Stephan Hermlin (real name Rudolf Leder) was born to middle-class Jewish parents in Chemnitz, Germany on April 13, 1915, He worked as a printer’s apprentice from 1933 to 1936, when he emigrated to Palestine. He moved to France in 1937, where he was enlisted as a prestataire in the French Army. In 1943, he fled to Switzerland and was interned in various work camps.

 

After WWII, Hermlin returned to Germany, where he first worked in radio, co-hosting the program “New Books,” in Frankfurt. In 1947, he chose to settle in the Soviet-occupied zone and became a contributor to the daily paper Tägliche Rundschau, the satirical magazine Ulenspiegel, the journal Sinn und Form, and other publications. Hermlin became a member of the German PEN Center and joined the East German Academy of Arts in 1950. He was deeply involved in the cultural and political development of the GDR and travelled internationally as a governmental representative.

 

The author of essays, poetry, short stories, radio dramas, and film scripts, Hermlin published his first volume of poetry, Zwölf Balladen von den großen Städten (transl. Twelve Ballads of the Big Cities), in Switzerland in 1945. Other volumes followed. His own political convictions and his awareness of the dilemmas created by war found direct expression in short stories, including “Die Zeit der Gemeinsamkeit” (transl. “The Time of Coming Together,” 1949) and “Der Leutnant Yorck von Wartenburg” (transl. “Lieutenant Yorck of Wartenburg,” 1946). In 1979, he published a memoir entitled Abendlicht (transl. Evening Light).

 

In the 1950s, Hermlin began to write film scripts, including for the full-length documentary on Ludwig van Beethoven directed by Max Jaap.
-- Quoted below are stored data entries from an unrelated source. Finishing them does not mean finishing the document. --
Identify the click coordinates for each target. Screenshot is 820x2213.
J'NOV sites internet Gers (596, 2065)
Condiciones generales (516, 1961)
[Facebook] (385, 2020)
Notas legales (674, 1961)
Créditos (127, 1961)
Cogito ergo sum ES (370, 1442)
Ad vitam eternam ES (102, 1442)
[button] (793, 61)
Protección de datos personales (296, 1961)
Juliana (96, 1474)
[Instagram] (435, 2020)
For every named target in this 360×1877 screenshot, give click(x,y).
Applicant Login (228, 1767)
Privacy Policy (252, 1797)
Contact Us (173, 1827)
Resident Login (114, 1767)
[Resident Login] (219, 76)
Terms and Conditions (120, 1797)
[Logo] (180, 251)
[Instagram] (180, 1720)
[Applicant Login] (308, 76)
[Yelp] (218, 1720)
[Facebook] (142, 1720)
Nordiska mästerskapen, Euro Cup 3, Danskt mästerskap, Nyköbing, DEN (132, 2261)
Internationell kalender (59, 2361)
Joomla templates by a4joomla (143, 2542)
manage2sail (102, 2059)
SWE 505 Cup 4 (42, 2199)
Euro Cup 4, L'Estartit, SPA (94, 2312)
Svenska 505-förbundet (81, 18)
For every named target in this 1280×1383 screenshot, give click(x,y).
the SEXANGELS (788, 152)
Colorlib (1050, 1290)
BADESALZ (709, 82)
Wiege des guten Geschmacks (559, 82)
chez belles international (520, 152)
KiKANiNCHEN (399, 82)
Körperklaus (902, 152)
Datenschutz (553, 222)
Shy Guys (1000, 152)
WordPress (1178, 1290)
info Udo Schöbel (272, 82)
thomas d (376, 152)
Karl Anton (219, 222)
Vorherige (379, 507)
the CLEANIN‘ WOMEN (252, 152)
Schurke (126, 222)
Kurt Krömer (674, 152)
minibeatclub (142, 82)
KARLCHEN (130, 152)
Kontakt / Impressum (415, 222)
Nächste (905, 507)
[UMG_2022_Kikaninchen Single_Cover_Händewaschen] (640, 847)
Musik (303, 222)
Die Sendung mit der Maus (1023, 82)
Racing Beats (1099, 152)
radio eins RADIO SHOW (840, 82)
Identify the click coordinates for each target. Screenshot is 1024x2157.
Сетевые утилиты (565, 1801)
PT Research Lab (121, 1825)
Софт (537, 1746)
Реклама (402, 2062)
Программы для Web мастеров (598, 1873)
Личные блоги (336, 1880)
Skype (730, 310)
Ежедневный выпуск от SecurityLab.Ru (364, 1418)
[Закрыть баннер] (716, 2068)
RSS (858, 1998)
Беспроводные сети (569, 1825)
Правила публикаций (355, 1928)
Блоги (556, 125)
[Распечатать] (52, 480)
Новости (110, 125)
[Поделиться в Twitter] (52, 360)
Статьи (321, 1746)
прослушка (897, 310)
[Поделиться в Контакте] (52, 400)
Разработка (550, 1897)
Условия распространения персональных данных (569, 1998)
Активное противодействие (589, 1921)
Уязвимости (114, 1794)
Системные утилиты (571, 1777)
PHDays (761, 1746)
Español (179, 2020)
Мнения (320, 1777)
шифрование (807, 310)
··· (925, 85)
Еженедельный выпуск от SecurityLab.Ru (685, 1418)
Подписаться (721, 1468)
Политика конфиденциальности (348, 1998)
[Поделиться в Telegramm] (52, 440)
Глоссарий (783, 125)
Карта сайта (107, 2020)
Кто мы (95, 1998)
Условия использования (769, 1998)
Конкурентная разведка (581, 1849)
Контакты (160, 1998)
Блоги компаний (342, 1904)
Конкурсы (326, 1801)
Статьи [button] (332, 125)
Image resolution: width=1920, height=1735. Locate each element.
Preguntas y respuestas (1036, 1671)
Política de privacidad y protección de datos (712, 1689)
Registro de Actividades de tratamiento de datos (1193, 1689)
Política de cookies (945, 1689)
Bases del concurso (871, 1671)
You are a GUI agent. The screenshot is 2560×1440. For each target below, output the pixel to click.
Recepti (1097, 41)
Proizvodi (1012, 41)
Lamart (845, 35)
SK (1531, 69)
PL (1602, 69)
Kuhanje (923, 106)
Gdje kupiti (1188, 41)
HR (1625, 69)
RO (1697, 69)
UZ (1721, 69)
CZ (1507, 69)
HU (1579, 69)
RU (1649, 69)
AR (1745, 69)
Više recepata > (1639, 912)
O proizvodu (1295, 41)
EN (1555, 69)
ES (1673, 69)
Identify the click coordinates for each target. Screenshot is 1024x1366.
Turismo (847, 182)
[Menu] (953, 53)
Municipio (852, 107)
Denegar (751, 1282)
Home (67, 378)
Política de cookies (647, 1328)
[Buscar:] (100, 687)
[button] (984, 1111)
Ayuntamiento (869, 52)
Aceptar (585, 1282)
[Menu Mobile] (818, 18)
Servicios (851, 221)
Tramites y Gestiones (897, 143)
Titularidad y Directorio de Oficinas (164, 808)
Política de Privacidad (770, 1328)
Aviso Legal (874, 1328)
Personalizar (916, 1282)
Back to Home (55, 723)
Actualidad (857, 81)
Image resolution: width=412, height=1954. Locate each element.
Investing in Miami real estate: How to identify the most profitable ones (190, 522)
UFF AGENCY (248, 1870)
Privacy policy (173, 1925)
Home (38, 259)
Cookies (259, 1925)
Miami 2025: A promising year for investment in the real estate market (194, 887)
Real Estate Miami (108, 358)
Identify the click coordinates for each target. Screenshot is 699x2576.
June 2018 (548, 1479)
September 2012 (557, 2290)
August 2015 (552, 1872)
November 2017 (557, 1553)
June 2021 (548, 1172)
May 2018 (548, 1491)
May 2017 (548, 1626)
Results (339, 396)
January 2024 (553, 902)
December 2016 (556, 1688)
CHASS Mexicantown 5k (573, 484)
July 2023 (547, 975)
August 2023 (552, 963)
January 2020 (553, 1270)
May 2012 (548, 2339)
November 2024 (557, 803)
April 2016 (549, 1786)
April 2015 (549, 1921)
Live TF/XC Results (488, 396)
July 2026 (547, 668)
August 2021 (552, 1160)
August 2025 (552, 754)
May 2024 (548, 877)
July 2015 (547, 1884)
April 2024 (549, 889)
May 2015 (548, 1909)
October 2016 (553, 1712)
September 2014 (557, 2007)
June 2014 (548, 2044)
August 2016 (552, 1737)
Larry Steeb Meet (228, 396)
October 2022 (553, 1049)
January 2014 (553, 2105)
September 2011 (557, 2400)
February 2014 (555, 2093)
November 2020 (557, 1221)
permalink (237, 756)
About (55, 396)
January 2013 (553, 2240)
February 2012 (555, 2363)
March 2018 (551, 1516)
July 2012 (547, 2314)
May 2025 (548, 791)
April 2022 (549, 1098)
At the end of the 1980s, he returned to film once more to work on a script for a documentary about Nazi policies, Die Lüge und der Tod (1988), at the GDR’s H&S Studio. Several of Hermlin’s literary works were adapted for the screen including: Die Suche nach dem goldenen Vlies (1985, animation film, based on Argonauten); Zeit der Einsamkeit; Die erste Reihe - Bilder aus dem Berliner Widerstand (transl. Lonely Time, 1984, TV); and Der Leutnant Yorck von Wartenburg (1981, TV).

 

Stephan Hermlin was one of the initiators and participants in the staged reading of Peter Weiss’ oratorio Die Ermittlung (The Investigation)—about the Auschwitz Trials taking place in Frankfurt from 1963 to 1965—in East Berlin on October 19, 1965. Hermlin was critical of the Soviet invasion of Prague in August, 1968, but did not make his opinions public. In contrast, he was much more open in his criticism of the East German government's expulsion of singer-songwriter Wolf Biermann in 1976. Hermlin, in turn, was criticized by colleagues for his inability to differentiate between power and literature, and the exaggerations and falsifications contained in his memoir. Stephan Hermlin died in Berlin on April 6, 1997.

Filmography:

1988 Die Lüge und der Tod (The Lie and Death, TV, doc., co-dir., co-script.)
1959  Ein Künstler des Volkes (An Artist of the People, doc.)
1954 Ludwig van Beethoven (doc.)
1953  Baumeister des Sozialismus Walter Ulbricht (Walter Ulbricht, Builder of Socialism, doc.)